(Beginning of Data to examine)

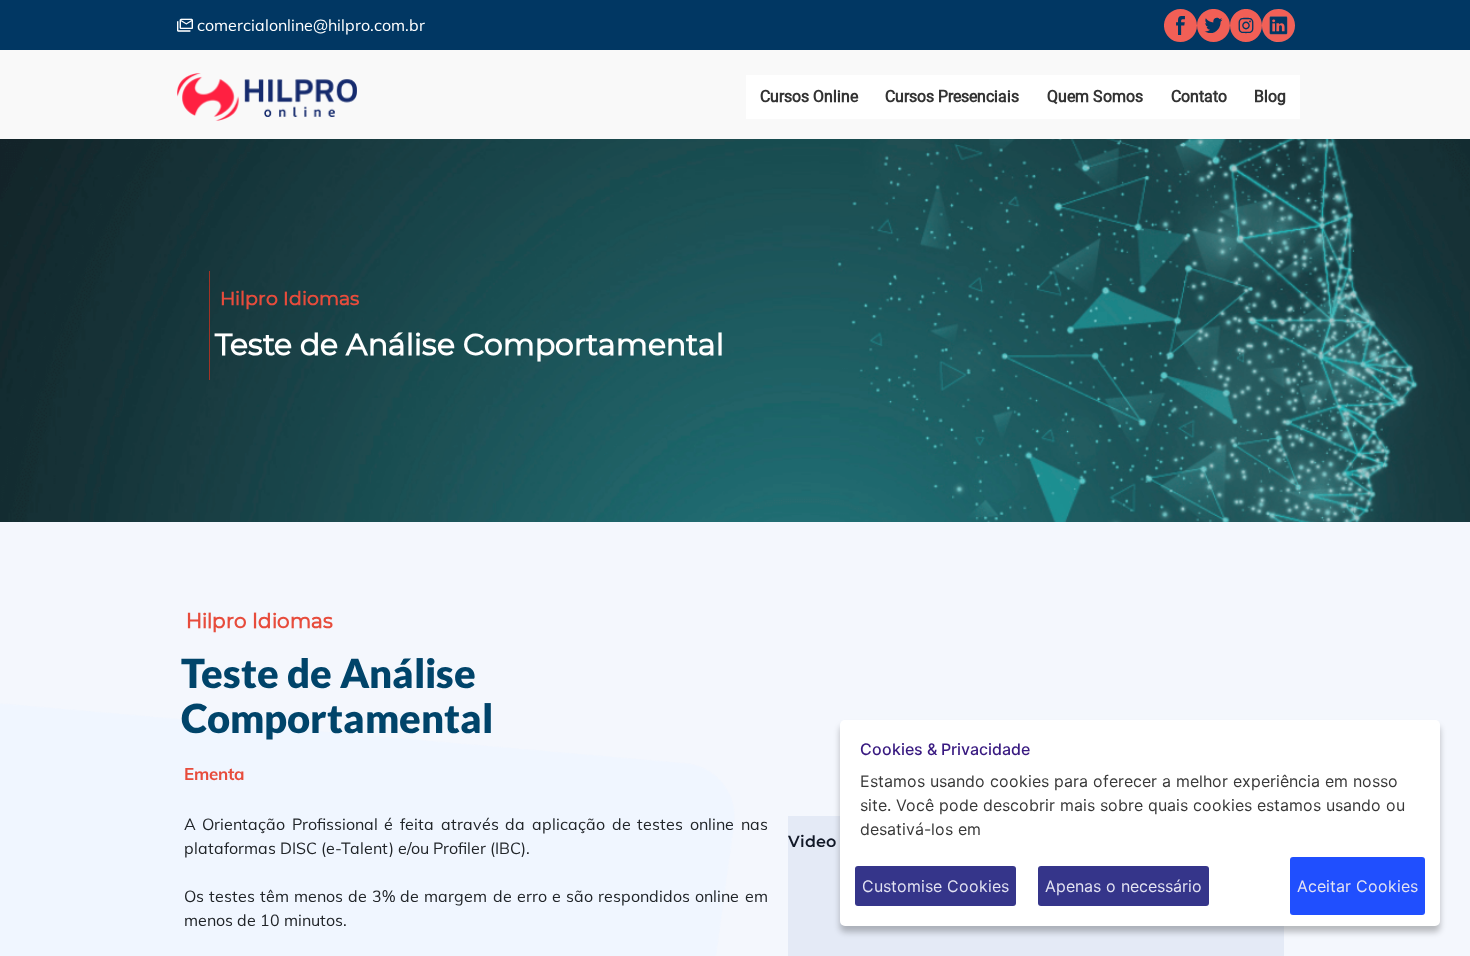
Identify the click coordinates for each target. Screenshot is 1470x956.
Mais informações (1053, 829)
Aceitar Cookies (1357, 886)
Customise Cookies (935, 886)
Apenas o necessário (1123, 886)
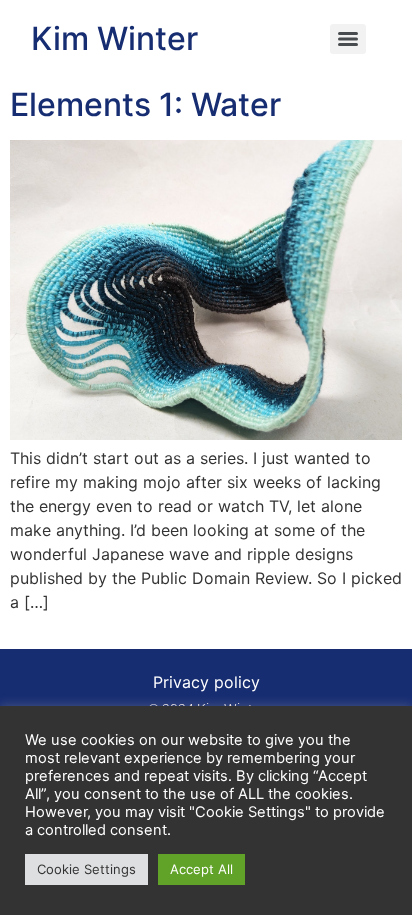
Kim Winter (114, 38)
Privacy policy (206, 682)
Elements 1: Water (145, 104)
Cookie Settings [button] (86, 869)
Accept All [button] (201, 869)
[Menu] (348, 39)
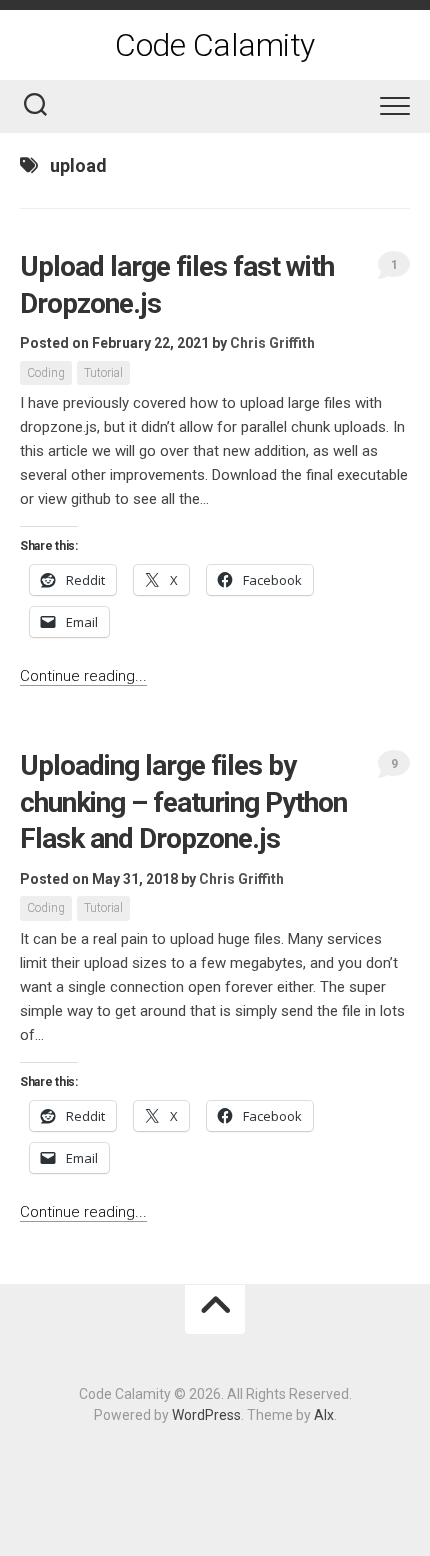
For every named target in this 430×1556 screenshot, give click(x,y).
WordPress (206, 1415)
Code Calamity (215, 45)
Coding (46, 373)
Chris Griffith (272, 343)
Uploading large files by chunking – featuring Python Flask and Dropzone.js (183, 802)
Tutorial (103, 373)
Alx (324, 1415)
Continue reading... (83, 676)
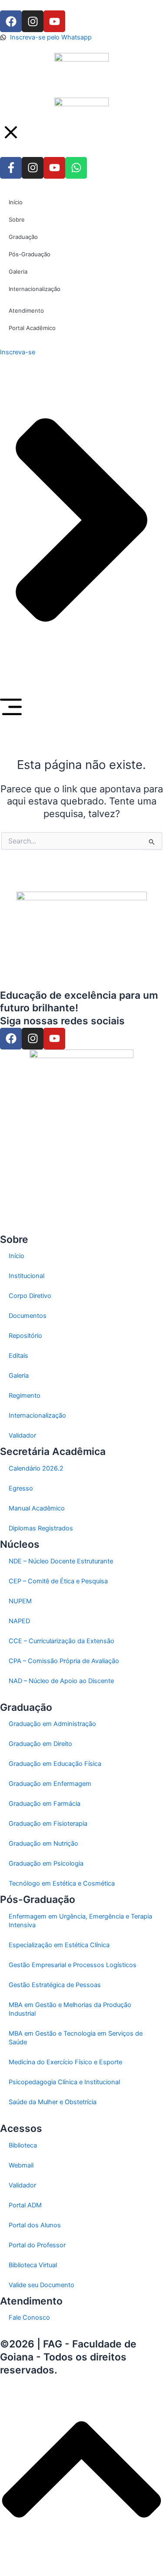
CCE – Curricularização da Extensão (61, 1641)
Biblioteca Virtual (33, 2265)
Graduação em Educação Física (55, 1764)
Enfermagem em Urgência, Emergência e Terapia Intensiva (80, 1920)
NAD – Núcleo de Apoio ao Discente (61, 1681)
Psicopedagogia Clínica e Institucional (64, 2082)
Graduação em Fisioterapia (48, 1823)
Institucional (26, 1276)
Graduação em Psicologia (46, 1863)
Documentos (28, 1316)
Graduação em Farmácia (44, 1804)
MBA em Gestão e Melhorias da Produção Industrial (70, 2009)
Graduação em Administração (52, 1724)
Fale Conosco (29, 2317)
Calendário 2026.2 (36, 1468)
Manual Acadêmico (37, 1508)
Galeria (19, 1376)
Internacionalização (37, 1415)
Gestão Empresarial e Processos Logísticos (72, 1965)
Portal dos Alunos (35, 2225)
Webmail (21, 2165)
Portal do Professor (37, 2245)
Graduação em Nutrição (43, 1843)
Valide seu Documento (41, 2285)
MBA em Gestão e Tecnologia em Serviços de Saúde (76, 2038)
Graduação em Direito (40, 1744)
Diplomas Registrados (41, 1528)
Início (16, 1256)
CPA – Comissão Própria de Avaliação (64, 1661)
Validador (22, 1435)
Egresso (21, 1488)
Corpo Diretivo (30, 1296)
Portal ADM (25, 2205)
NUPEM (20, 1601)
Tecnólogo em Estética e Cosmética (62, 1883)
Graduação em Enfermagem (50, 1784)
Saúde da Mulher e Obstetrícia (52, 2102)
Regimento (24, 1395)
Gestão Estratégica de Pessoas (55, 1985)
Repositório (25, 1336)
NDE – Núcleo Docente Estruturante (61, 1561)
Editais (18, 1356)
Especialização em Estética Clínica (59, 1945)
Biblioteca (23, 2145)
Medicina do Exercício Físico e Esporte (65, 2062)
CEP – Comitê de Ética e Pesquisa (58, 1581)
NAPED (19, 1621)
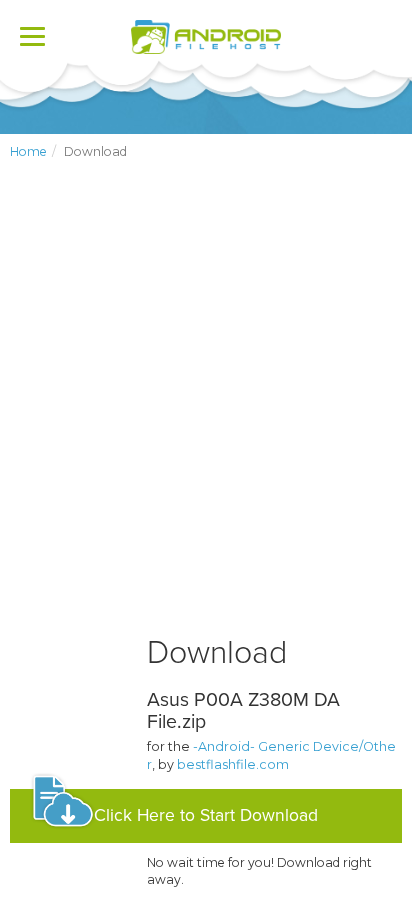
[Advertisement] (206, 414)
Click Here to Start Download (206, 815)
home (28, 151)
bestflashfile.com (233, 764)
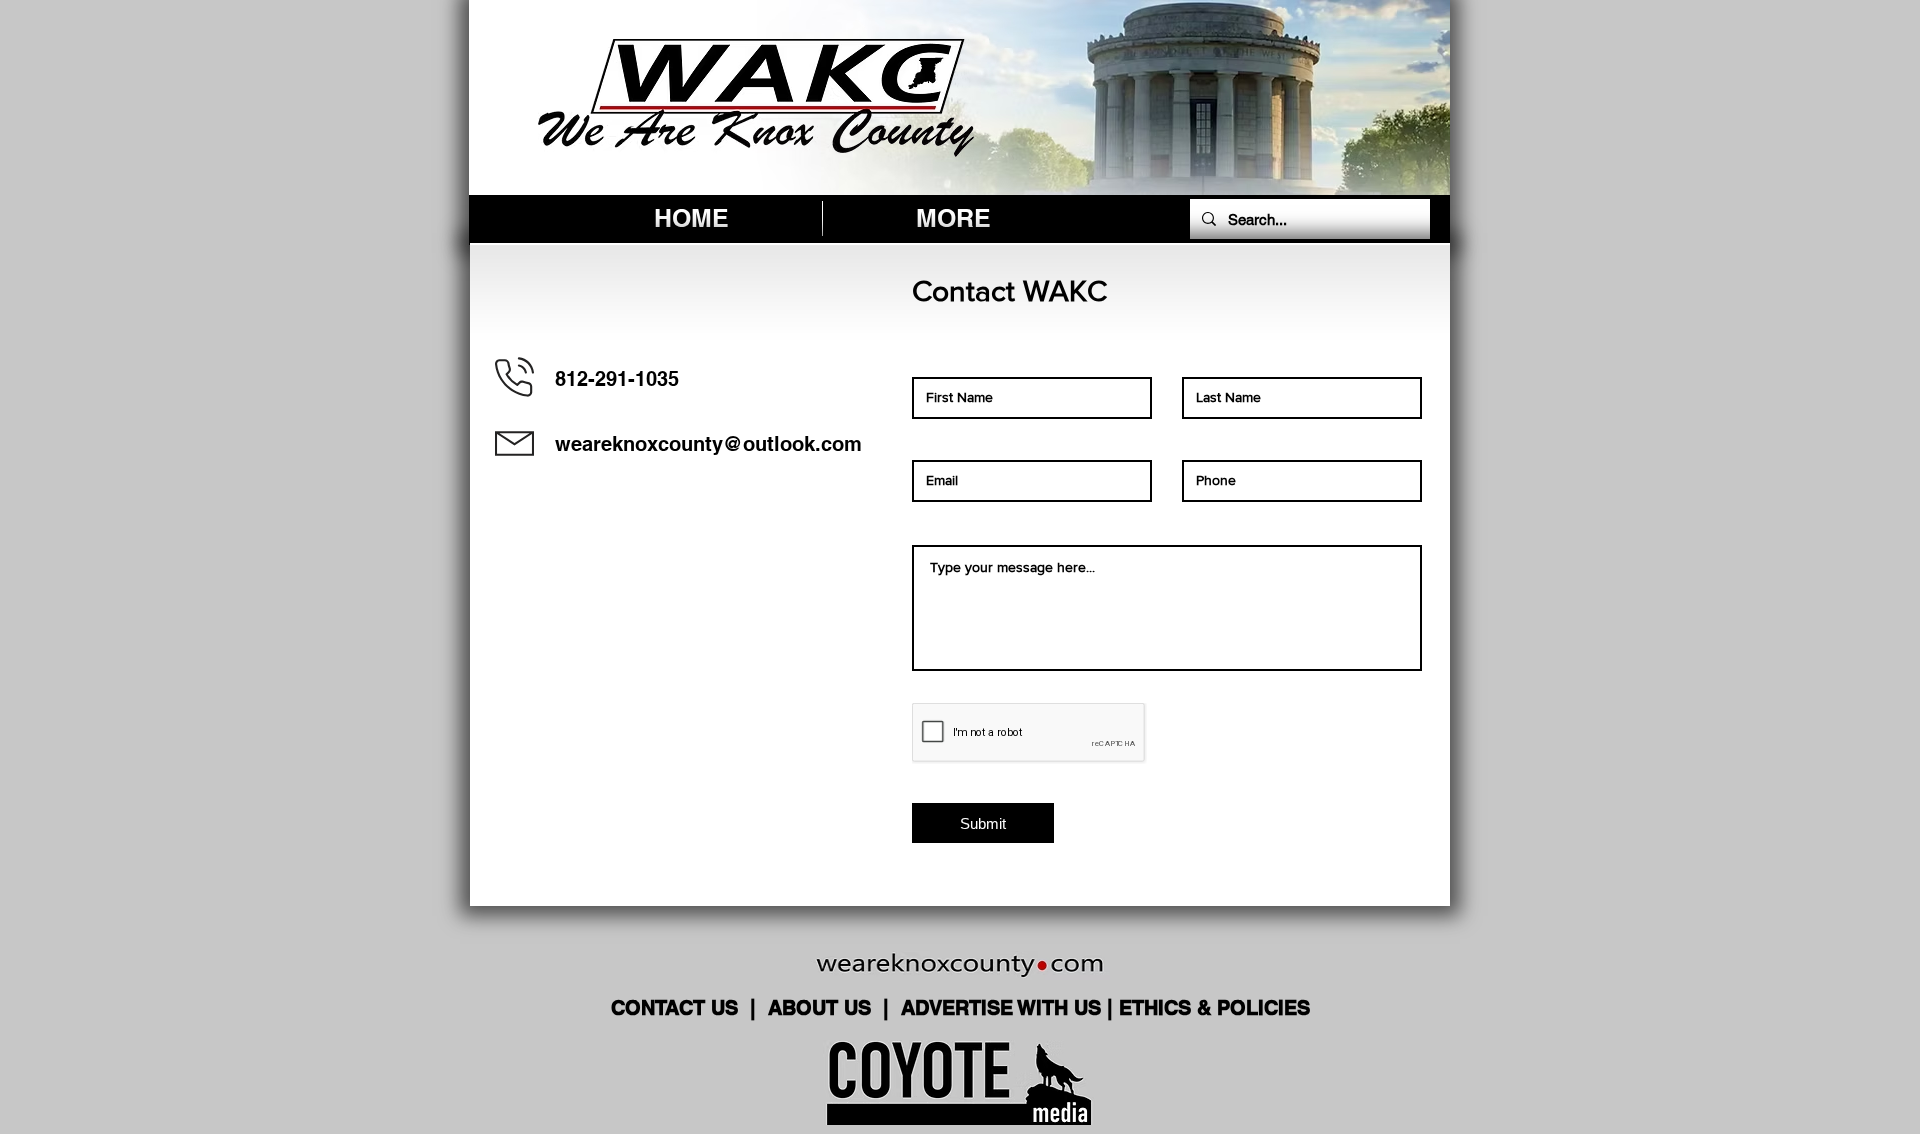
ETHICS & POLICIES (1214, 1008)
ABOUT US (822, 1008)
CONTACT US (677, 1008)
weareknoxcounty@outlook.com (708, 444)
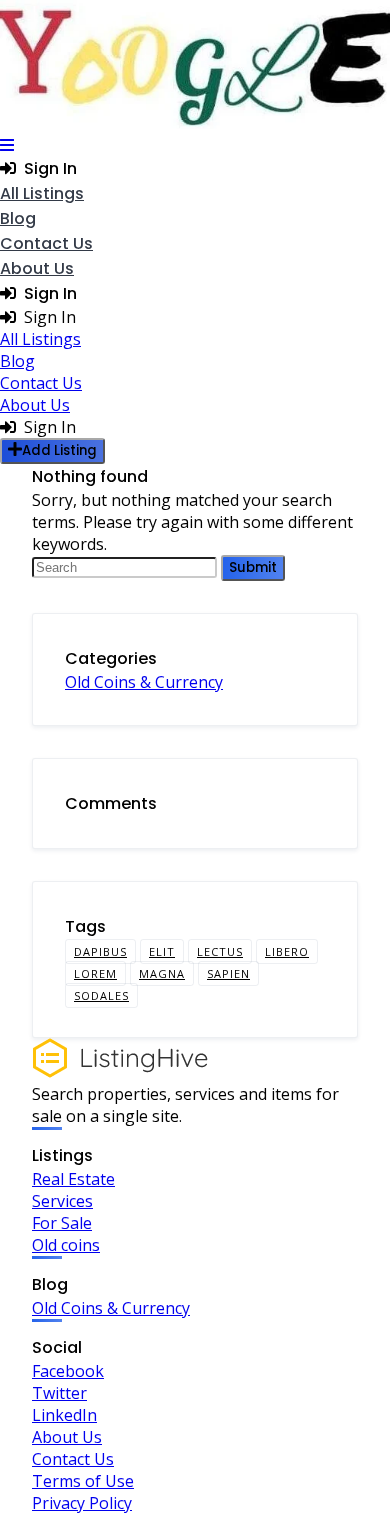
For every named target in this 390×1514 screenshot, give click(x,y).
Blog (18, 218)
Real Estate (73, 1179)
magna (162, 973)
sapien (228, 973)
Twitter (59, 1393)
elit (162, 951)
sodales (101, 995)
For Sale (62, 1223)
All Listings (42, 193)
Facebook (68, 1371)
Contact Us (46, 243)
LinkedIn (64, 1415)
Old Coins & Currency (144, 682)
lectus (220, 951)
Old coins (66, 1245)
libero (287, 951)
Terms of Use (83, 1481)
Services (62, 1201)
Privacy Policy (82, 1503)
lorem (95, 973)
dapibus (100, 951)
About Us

(End of Data to examine)

● **What is expected**
In the material above, find each line that has the string "give" and return it.

● **Result for this task**
For every named target in this 430×1556 screenshot, give click(x,y).
For every named target in this 390×1514 screenshot, give click(x,y).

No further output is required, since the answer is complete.